The day their father had taken her to Dublin, their mother had said she hoped they would never come back. Neither of them, she said, not ever. But he had wanted them to come back; no matter how horrible the shame, he had wanted them to be on the evening bus, or on tomorrow’s bus, to come back some time. Waiting, not knowing, the notice in the downstairs window stating that the house was full when it wasn’t, he had thought his mother would cry, but she didn’t; he’d never seen her cry. In the afternoon he brought her tea and made her toast. She couldn’t eat it, and later on she didn’t hear him when he asked her would he go down the town to see if they were on the bus. She said she knew they would be when he asked her again; when they came back to the house with him she said it was the worst day of her life. He brought his sister cocoa. Any mother would be upset, he said, but his sister didn’t answer, the first time she ever didn’t when he spoke to her. Quite often now they didn’t answer one another.
‘He made enquiries from Ellie Dillahan about the picture house,’ she said in the dining-room, and he asked her what she was talking about.
‘I told you.’
‘I know, I know. But it isn’t easy to get at the gist of what you’re saying.’
‘He’s hanging about the town. He got into the picture house - I’ve had that said to me. There’s nobody knows who he is.’
‘The keys of the picture house are in the yard office. There’s no way you can get into the picture house except you have the keys. I don’t know this man you’re talking about.’
‘A pale tweed suit and he’s taken to wearing a hat. He comes in off the Castledrummond road.’
‘I don’t know him at all.’
His lack of interest spread into Joseph Paul’s tone. No one should be listening to this, he said to himself, and aloud said that Bernadette O’Keeffe was making arrangements with Dempsey to have the back bedrooms repainted.
‘The back bedrooms have nothing to do with it. There’s no one but yourself hasn’t seen him. He could be shouting from the rooftops and you wouldn’t see him.’
He said nothing. It was always best to say nothing. He finished the sandwiches she had made for him, and the dregs of the Bovril. He waited for her to go away.

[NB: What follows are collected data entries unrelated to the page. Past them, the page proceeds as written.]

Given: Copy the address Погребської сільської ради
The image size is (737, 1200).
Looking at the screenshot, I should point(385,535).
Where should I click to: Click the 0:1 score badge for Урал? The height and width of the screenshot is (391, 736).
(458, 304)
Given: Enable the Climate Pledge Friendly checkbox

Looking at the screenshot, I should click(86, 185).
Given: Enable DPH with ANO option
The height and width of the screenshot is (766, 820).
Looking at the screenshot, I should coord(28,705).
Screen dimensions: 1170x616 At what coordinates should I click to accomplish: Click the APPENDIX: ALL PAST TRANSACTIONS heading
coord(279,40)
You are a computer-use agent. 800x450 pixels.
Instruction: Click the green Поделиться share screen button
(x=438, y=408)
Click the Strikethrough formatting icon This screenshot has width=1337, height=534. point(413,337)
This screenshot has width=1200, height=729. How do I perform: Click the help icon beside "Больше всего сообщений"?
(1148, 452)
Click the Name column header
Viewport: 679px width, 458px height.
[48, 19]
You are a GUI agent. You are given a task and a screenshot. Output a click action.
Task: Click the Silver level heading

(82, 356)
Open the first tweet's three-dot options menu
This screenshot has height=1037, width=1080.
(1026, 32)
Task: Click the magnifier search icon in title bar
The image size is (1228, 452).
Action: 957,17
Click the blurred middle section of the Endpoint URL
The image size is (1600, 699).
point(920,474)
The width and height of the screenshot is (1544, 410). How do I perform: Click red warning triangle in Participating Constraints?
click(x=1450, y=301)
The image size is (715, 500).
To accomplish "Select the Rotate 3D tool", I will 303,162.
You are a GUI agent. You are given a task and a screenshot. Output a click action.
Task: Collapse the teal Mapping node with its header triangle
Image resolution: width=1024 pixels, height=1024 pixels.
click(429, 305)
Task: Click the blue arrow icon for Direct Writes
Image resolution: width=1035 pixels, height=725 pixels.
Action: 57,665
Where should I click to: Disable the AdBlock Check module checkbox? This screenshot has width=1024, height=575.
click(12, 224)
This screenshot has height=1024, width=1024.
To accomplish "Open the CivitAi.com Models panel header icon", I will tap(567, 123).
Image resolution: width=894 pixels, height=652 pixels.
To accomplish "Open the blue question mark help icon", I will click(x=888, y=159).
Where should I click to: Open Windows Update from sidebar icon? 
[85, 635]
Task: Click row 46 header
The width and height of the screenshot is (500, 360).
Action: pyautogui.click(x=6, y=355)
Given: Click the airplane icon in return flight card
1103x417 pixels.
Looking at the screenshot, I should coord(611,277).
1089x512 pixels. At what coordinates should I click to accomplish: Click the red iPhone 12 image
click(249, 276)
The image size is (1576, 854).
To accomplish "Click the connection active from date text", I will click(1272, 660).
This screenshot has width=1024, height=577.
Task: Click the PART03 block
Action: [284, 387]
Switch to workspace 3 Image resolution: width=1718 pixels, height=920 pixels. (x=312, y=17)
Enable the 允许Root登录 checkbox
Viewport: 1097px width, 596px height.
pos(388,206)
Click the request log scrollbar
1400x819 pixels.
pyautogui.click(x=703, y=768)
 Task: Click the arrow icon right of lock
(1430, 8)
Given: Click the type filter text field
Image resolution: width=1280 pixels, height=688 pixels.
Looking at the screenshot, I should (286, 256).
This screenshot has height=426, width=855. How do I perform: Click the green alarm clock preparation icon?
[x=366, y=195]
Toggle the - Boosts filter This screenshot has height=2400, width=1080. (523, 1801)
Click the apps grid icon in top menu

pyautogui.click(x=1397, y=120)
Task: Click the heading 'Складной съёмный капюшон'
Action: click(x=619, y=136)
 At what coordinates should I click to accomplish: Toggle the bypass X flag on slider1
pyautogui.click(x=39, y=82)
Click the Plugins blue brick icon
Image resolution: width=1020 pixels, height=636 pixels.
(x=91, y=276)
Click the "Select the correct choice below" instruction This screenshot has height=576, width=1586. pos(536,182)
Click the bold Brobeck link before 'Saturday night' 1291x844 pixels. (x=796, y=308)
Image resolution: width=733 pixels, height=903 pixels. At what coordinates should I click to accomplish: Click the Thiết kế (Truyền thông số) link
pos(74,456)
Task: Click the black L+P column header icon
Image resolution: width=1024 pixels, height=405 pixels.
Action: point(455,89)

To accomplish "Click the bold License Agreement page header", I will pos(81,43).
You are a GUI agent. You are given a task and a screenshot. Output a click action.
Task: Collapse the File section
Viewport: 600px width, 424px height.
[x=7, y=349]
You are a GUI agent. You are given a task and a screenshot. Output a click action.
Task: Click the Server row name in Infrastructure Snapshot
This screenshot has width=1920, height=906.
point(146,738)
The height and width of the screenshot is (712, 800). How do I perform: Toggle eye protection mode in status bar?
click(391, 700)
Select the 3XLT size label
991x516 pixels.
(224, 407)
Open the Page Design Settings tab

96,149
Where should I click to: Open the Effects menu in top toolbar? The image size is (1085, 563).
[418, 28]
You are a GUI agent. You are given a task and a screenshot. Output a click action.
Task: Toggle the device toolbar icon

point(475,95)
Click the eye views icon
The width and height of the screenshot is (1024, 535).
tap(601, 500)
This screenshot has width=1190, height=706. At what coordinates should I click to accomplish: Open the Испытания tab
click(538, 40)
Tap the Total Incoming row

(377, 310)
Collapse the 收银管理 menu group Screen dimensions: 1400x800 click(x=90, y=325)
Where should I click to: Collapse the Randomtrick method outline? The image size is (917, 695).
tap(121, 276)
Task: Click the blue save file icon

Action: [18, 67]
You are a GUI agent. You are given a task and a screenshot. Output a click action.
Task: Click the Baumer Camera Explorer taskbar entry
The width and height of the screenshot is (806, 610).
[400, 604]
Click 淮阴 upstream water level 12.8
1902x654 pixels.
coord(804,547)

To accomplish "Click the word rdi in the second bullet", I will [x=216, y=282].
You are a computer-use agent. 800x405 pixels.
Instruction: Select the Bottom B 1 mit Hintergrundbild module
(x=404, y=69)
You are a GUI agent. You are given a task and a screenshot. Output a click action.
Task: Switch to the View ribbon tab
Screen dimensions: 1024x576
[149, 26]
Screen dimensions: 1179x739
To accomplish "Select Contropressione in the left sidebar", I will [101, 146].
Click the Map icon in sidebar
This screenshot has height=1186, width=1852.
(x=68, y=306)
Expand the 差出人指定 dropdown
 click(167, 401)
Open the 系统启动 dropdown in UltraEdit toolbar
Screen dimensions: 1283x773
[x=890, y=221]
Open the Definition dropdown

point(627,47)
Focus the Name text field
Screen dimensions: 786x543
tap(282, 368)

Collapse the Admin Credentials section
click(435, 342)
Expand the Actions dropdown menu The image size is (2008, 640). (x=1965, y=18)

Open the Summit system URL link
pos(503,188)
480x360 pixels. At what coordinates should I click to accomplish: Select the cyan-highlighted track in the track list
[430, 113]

She took the tray from where she’d left it on the dumb waiter. She put his plate and his cup and saucer on it, with the salt and pepper she always brought him too. She cleared up the crumbs he’d made, brushing them with a dish-cloth on to the tray.
‘I’ll tell you another thing,’ she said, as calm as ice, which she could be at will.
She spoke to his back; he didn’t turn his head. Before he was finished with her, this man would be off with Ellie Dillahan, she said, and then she went away.
12
Ellie held the tyre lever in place; he’d shown her how. For five or six inches the tyre had been released from the wheel’s rim and two other levers were holding it there. He worked one of them with his foot, coaxing the tyre, and when he wasn’t successful sliding the other closer to the one she still held. Further inches of the tyre’s grip were released. ‘We have it now,’ he said.